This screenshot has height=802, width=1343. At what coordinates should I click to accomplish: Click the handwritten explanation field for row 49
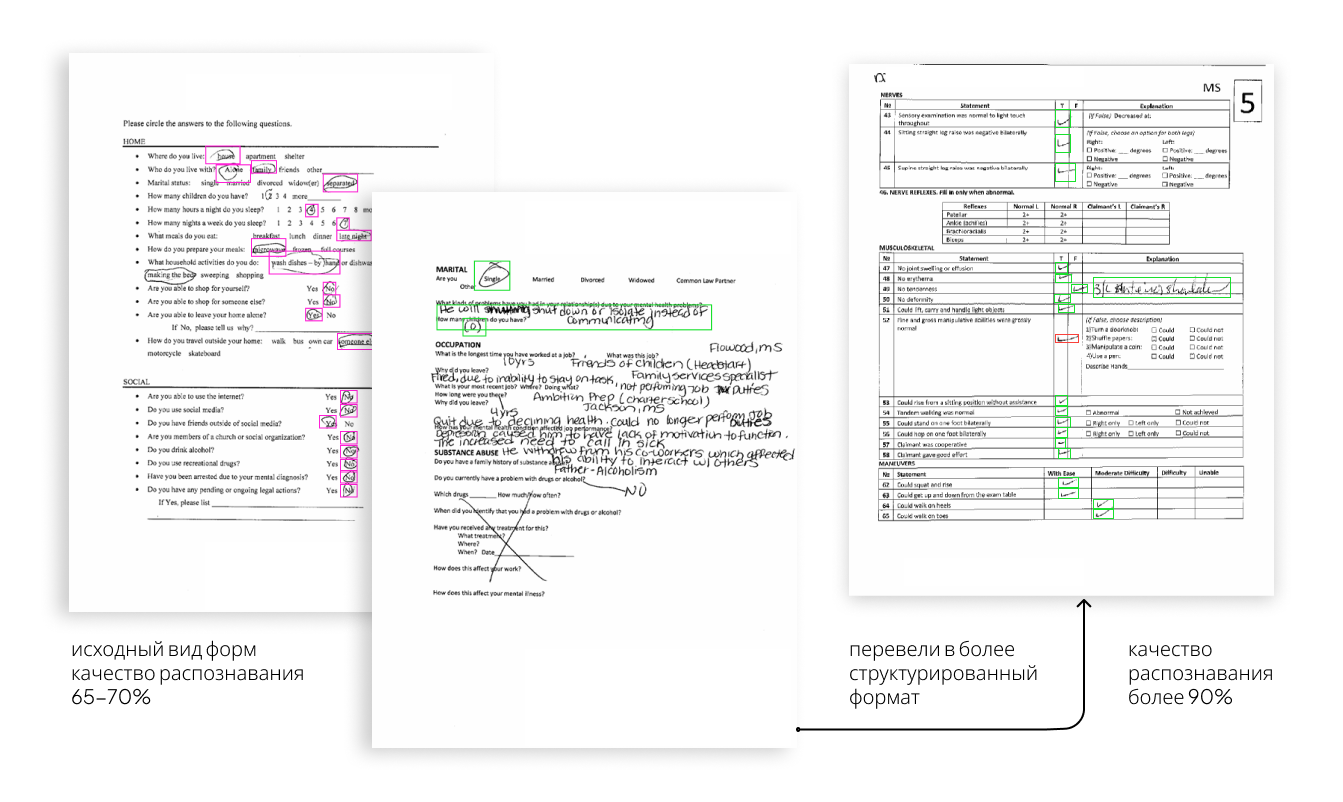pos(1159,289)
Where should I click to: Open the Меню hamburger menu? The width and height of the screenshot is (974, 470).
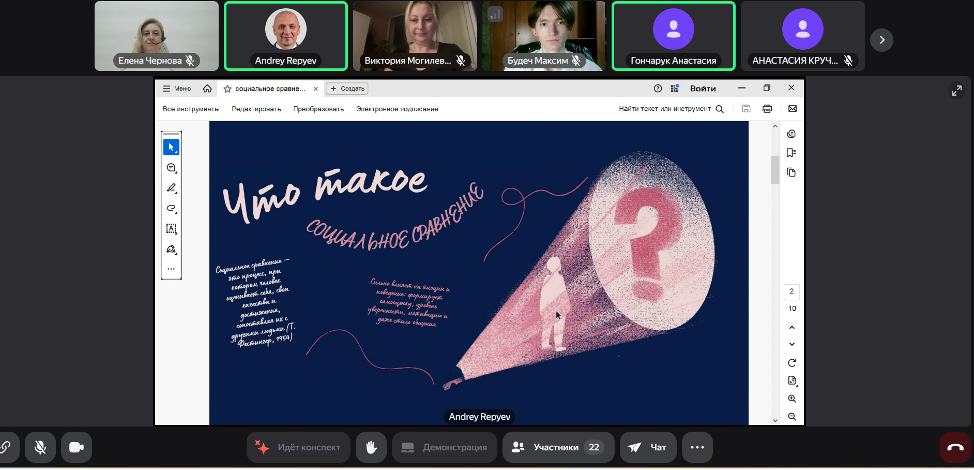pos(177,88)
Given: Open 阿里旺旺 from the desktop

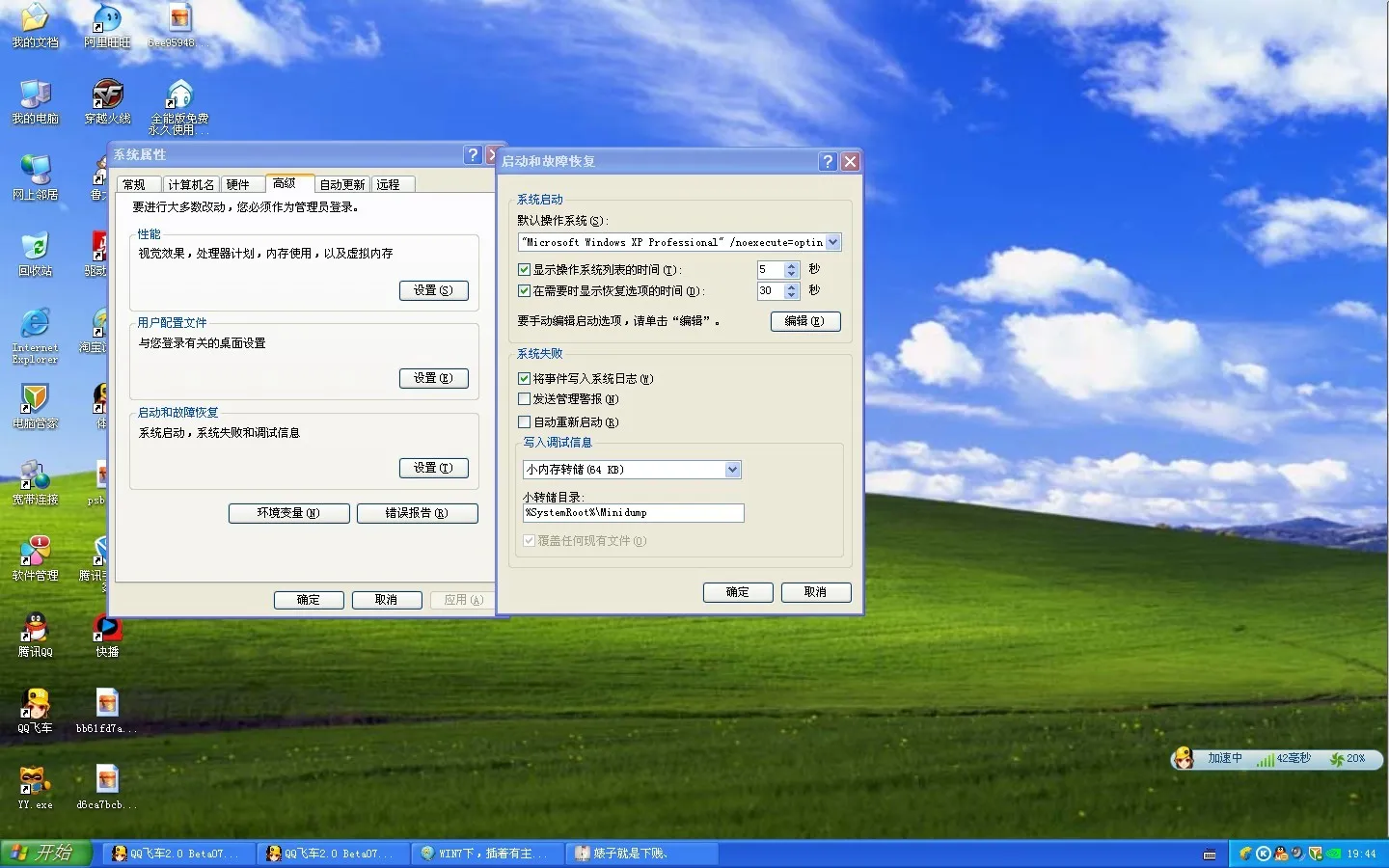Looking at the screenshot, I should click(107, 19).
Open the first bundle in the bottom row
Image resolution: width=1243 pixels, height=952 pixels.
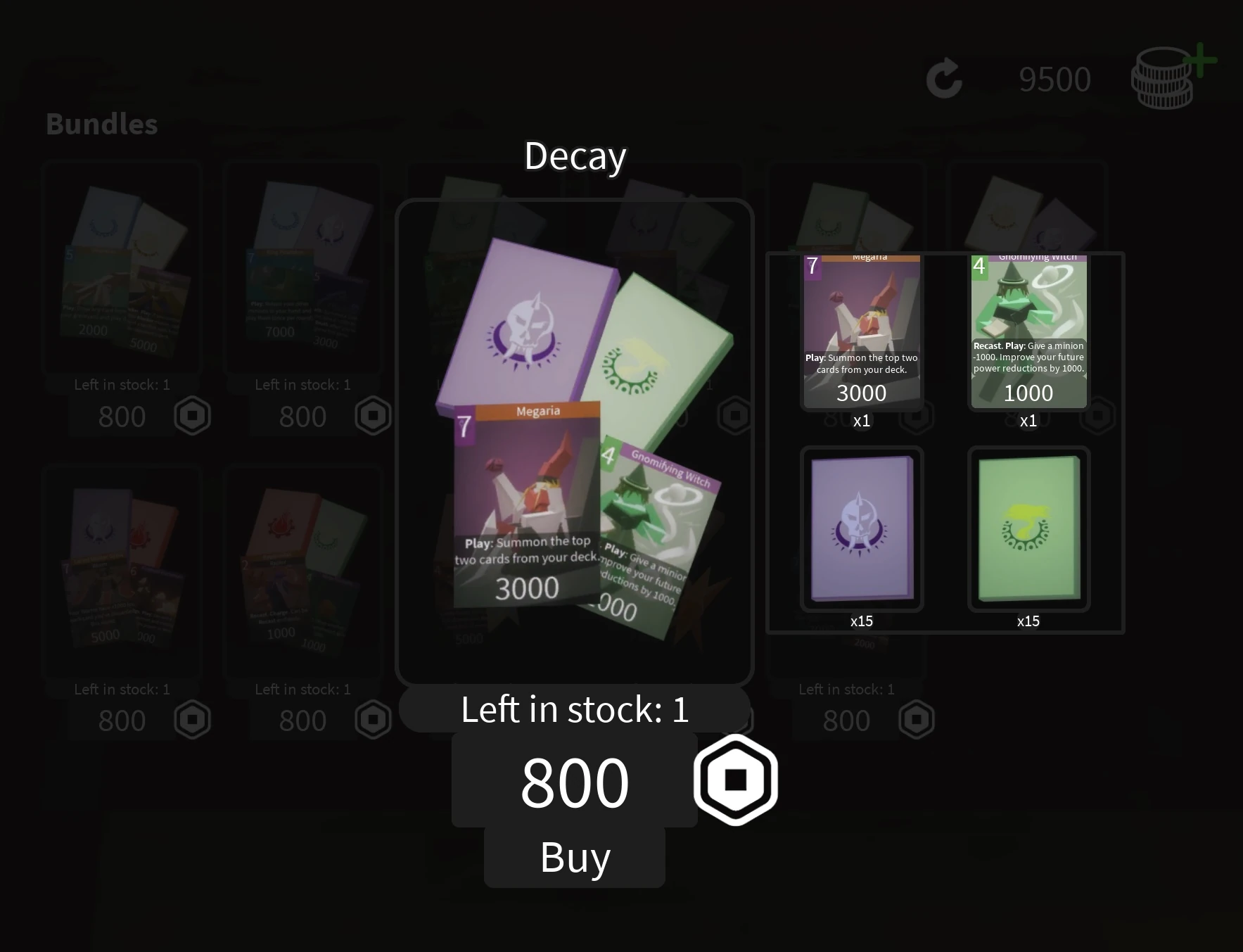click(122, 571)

· · · · · · ·

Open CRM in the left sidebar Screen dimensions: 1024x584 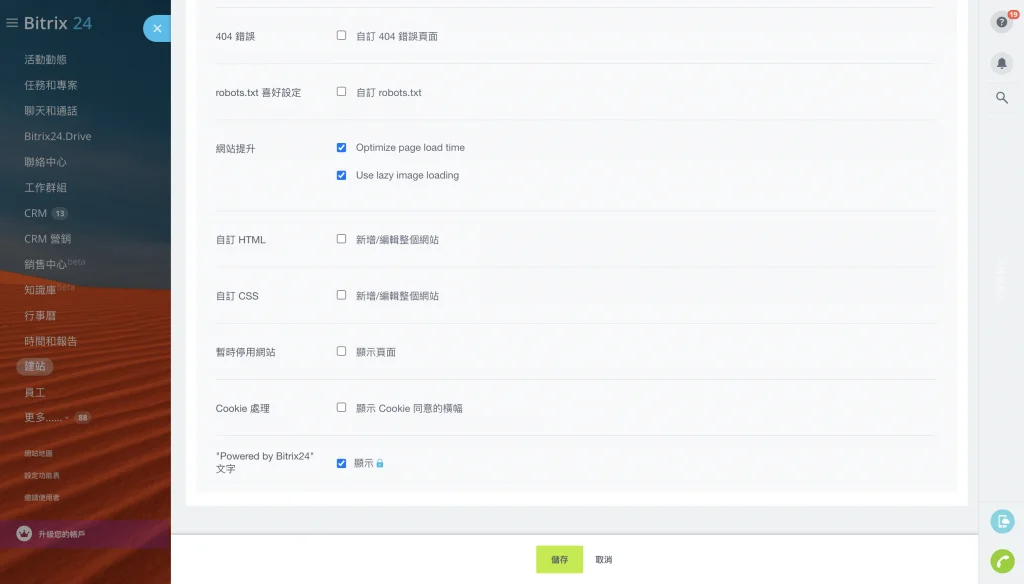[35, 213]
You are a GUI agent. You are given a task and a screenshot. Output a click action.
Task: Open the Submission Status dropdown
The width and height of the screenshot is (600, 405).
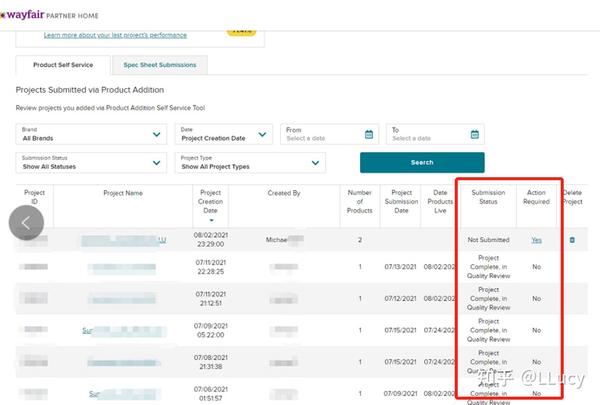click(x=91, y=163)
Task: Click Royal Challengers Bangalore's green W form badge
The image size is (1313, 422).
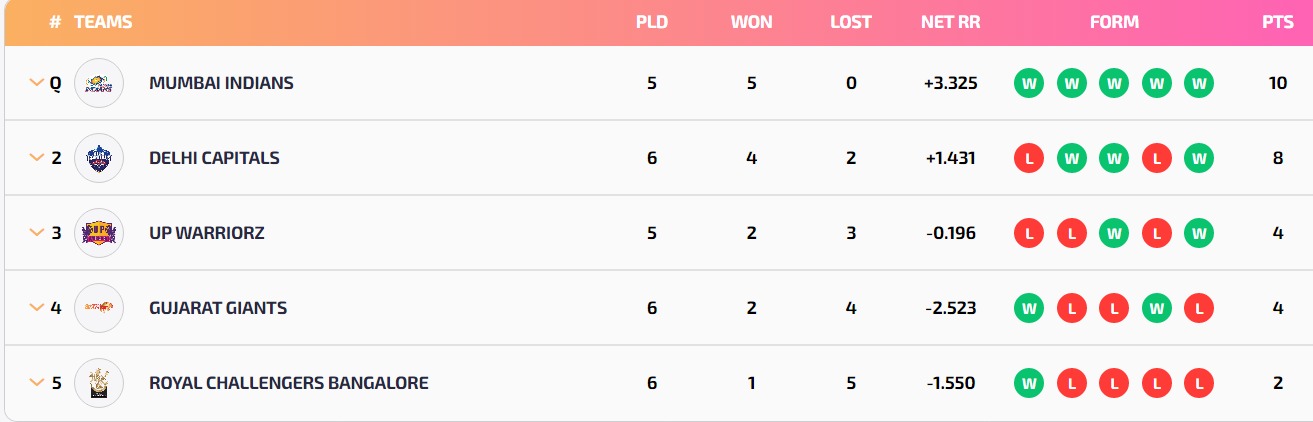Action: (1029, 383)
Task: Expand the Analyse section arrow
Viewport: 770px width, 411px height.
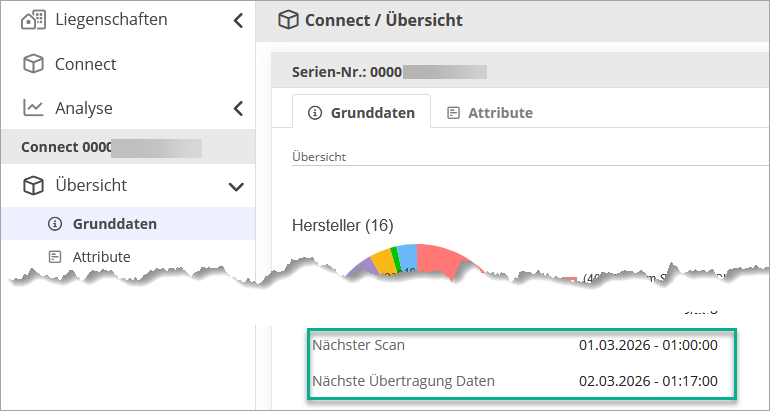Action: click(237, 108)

· · · · · · ·

What to do:
Using the data above, return the lines from the one holding "Where should I" through the one holding "Open the first bundle in the bottom row" exactly, but not the pictures.

Solution:
Where should I click to: Open the Меню hamburger menu? The width and height of the screenshot is (974, 470).
pos(177,88)
Given: Open 阿里旺旺 from the desktop

Looking at the screenshot, I should click(107, 19).
Open the first bundle in the bottom row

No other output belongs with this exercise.